In 2021 union budget, central government allocated highway projects for four election bound states, of which ₹25000 crore was allocated for the development of 612 km of this highway.

== Cities and towns of NH 12 ==

- Dalkhola(Xing towards Siliguri, Purnia & Katihar)
- Karandighi
- Raiganj
- Gazole(Xing towards Balurghat)
- Malda(Xing towards Rajshahi, Bangladesh)
- Sujapur
- Kaliachak
- Farakka(Xing towards NH 33)
- Dhuliyan
- Aurangabad, West Bengal
- Morgram(Staring point NH 14 to Kharagpur)
- Jangipur
- Baharampur(Xing towards Lalgola & Jalangi)
- Beldanga
- Bethuadahari
- Krishnanagar(Xing towards Nabadwip Dham)
- Shantipur
- Ranaghat(Xing towards Bangaon & Gede)
- Chakdaha
- Kalyani(Xing with Kalyani Expressway)
- Barasat(Xing towards Bangaon & Hasnabad)
- Madhyamgram
- Birati
- Belgharia
- Dankuni(Xing towards NH 19 & SH 15)
- Kona(Xing towards NH 16)
- Alipore
- Taratala(Xing towards Budge Budge)
- Behala
- Amtala(Xing towards Baruipur)
- Diamond Harbour
- Kulpi
- Kakdwip(Alight here for Gangasagar)
- Namkhana(Alight here for Gangasagar)
- Bakkhali(Alight here for Frazergaunge)

==Toll plazas==
All of NH 12 is located within West Bengal.
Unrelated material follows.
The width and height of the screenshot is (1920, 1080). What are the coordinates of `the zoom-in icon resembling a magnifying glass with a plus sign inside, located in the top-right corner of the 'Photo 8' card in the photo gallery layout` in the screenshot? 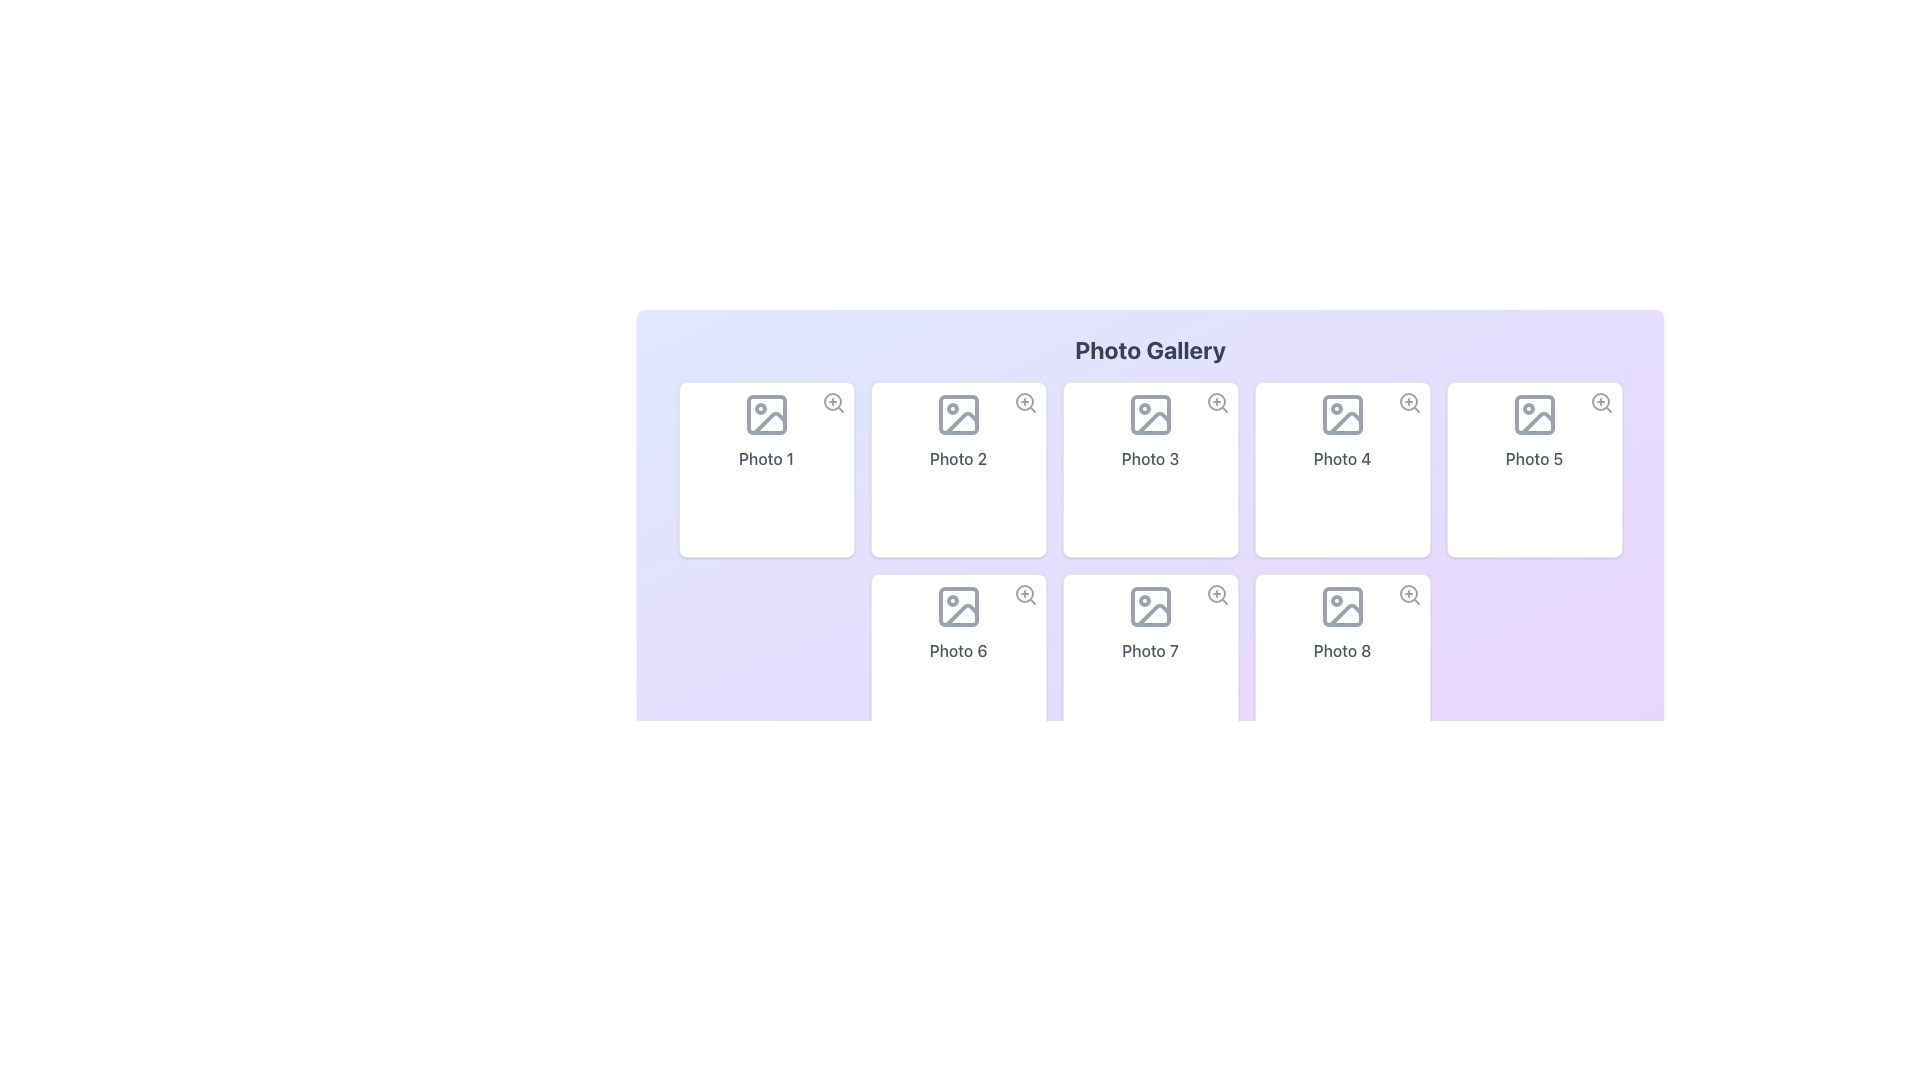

Below is the list of all the toll plazas (districtwise) from Dalkhola(north) to Bakkhali(south).
- Uttar Dinajpur
Panishala toll plaza (0+40)km
- Malda
Gazole toll plaza (0+98)km
18 Mile toll plaza (0+151)km
- Murshidabad
Chandermore toll plaza (0+192)km
Shibpur toll plaza (0+246)km
- Nadia
Sali-Bamandanga toll plaza (0+308)km
- Howrah
 Nivedita Setu toll plaza (0+447)km
 Vidyasagar Setu toll plaza (0+465)km
- South 24 Paraganas
Namkhana Bridge toll plaza (0+572)km

==Asian Highway Network==

The highway starting from Barasat to Belghoria is part of the AH1 (Asian Highway 1) network, which starts from Tokyo, Japan and ends in Istanbul, Turkey.